◆ Instructions to follow ◆
Word for word, restate the lines of the data below between those holding "Given: Cancel the library installation dialog" and "The height and width of the screenshot is (1151, 1765).", inclusive; pictures do not belong in the copy.

Collected data
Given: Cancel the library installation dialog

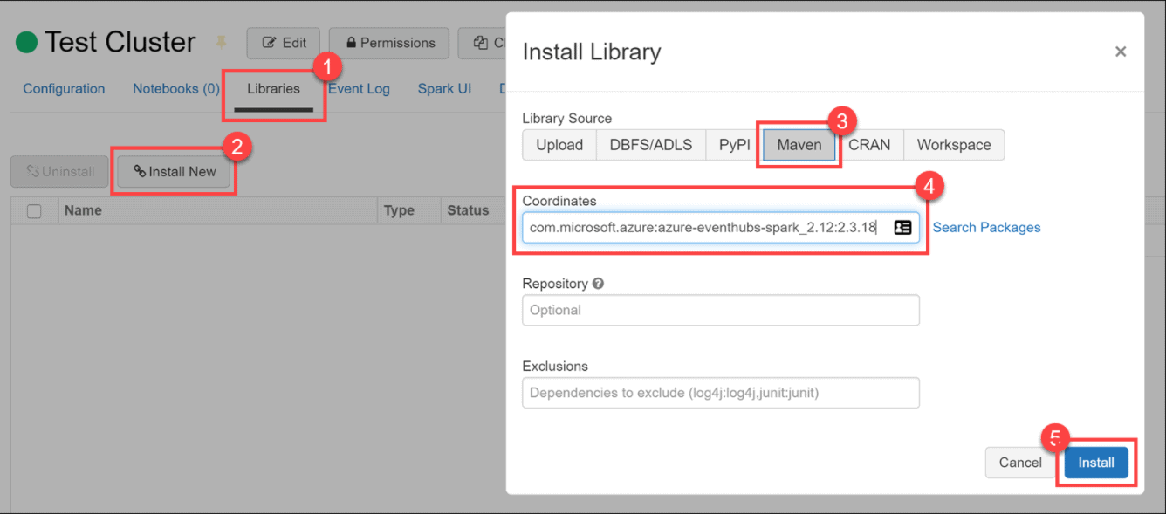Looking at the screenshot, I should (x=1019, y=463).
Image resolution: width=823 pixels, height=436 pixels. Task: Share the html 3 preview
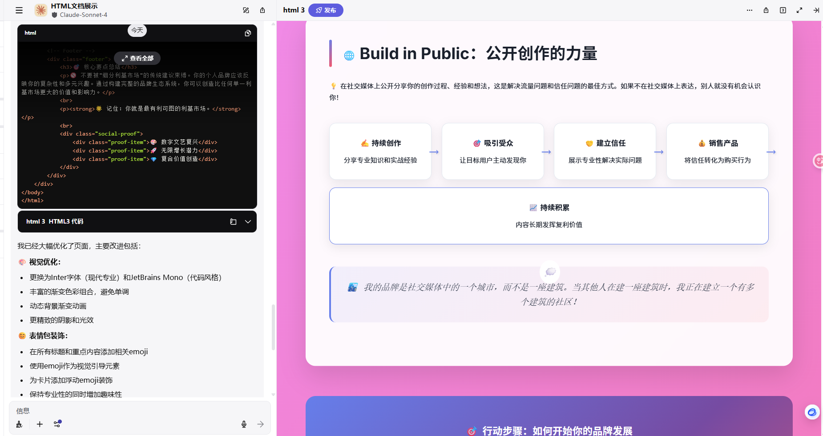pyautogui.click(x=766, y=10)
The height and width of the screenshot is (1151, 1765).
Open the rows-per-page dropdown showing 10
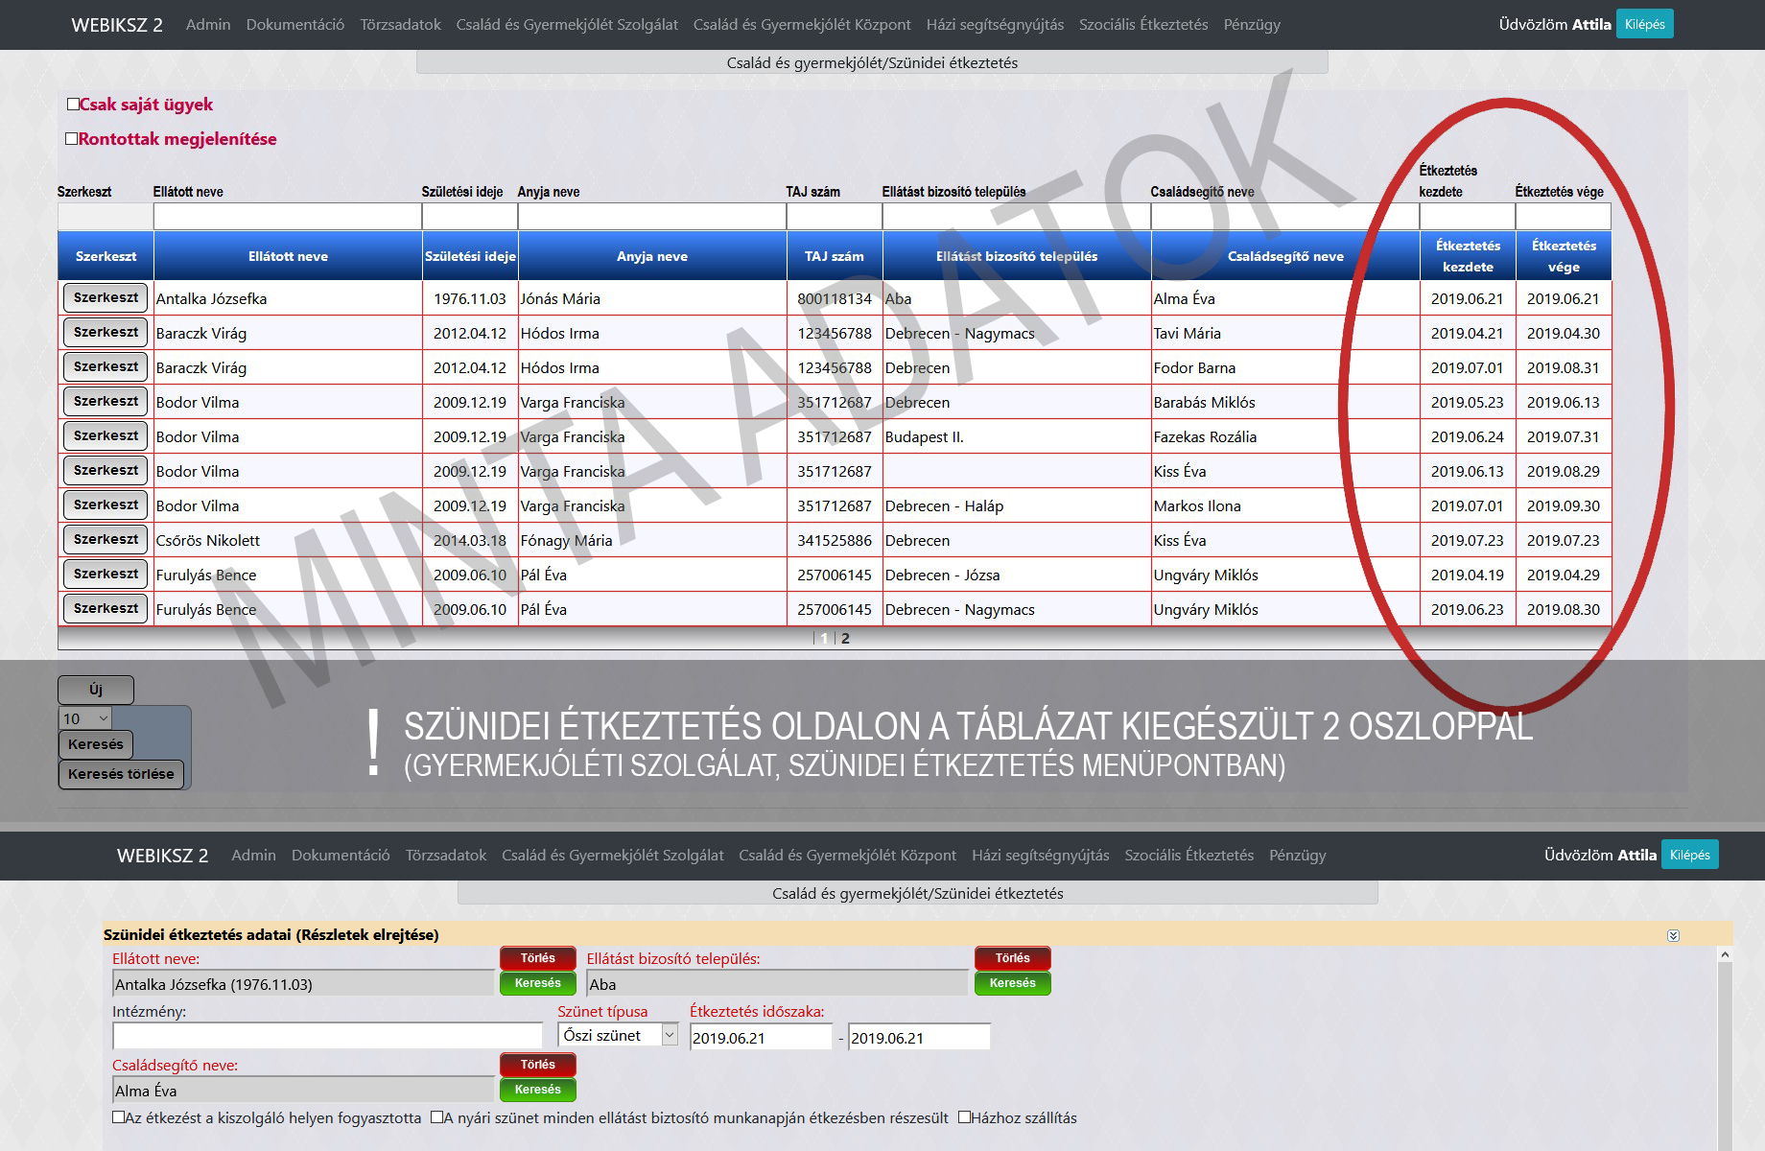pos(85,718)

==

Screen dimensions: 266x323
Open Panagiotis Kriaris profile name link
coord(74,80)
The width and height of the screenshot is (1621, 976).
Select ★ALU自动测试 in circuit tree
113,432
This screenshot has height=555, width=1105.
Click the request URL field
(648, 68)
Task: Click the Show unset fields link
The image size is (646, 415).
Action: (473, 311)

...

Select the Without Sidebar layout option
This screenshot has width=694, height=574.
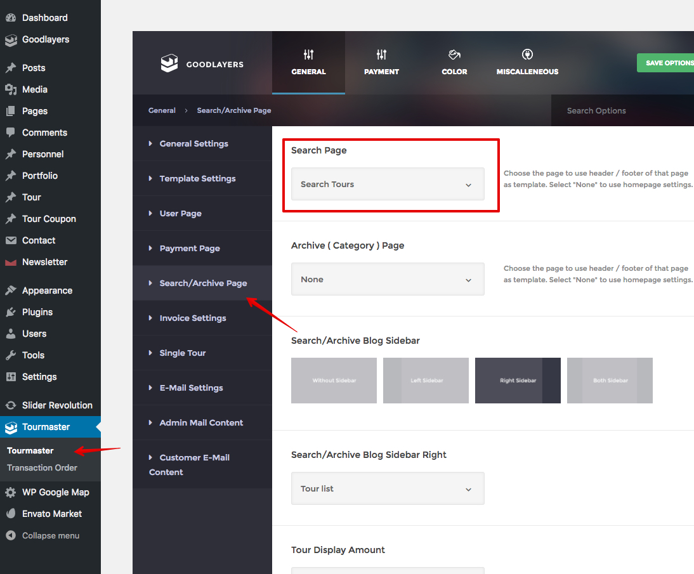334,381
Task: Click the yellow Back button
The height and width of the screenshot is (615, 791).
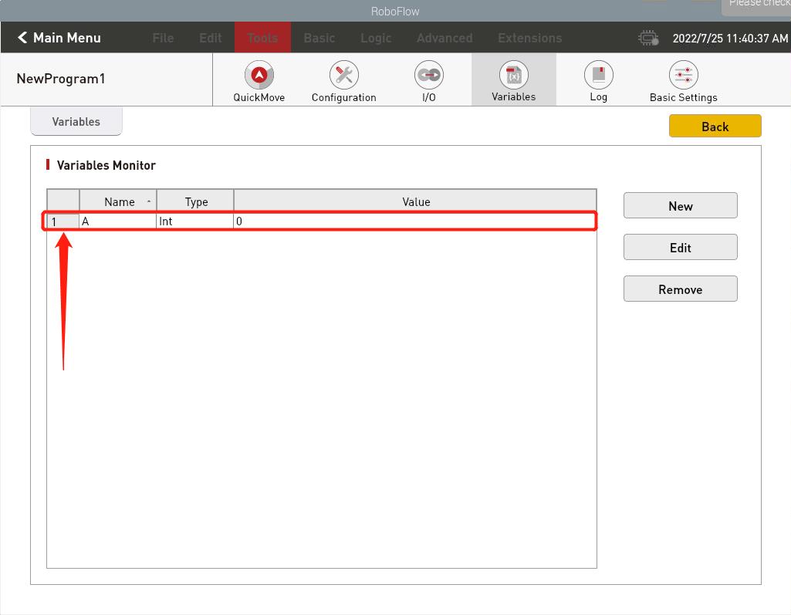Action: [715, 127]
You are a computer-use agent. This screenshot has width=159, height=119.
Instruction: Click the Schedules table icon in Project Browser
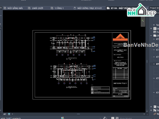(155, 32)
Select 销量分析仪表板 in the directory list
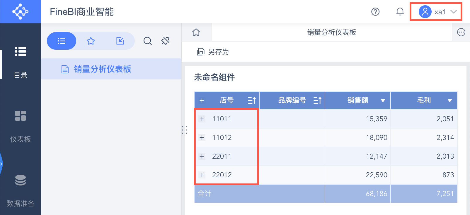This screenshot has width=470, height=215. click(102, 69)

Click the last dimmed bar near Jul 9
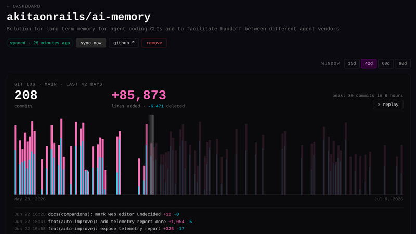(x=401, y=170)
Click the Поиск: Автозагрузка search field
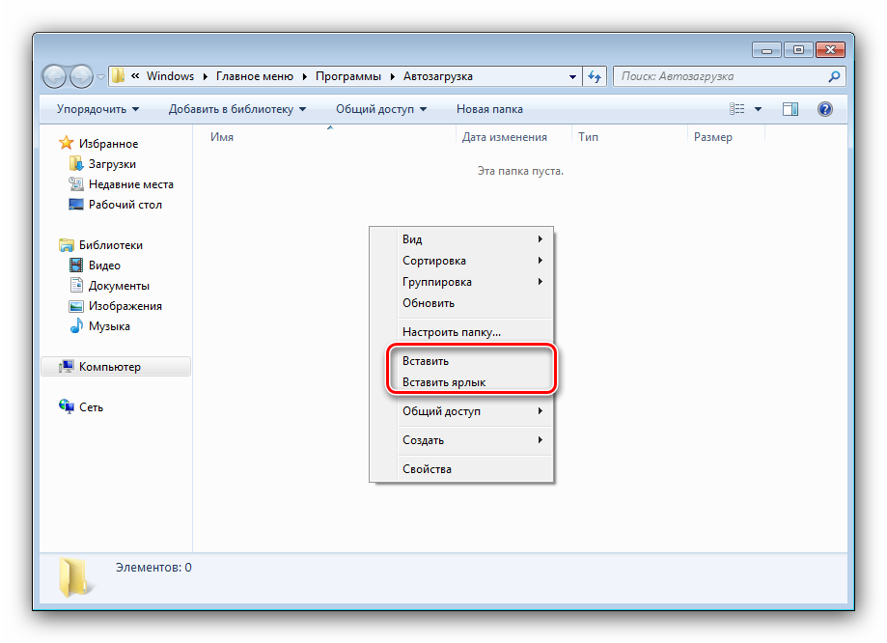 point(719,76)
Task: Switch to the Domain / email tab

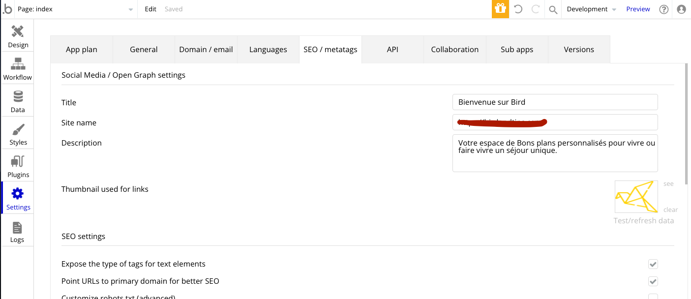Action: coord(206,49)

◆ Your solution ◆
Given: Cancel the library installation dialog

Looking at the screenshot, I should (x=1019, y=463).
Image resolution: width=823 pixels, height=436 pixels. Task: Share the html 3 preview
pyautogui.click(x=766, y=10)
The height and width of the screenshot is (1151, 1765).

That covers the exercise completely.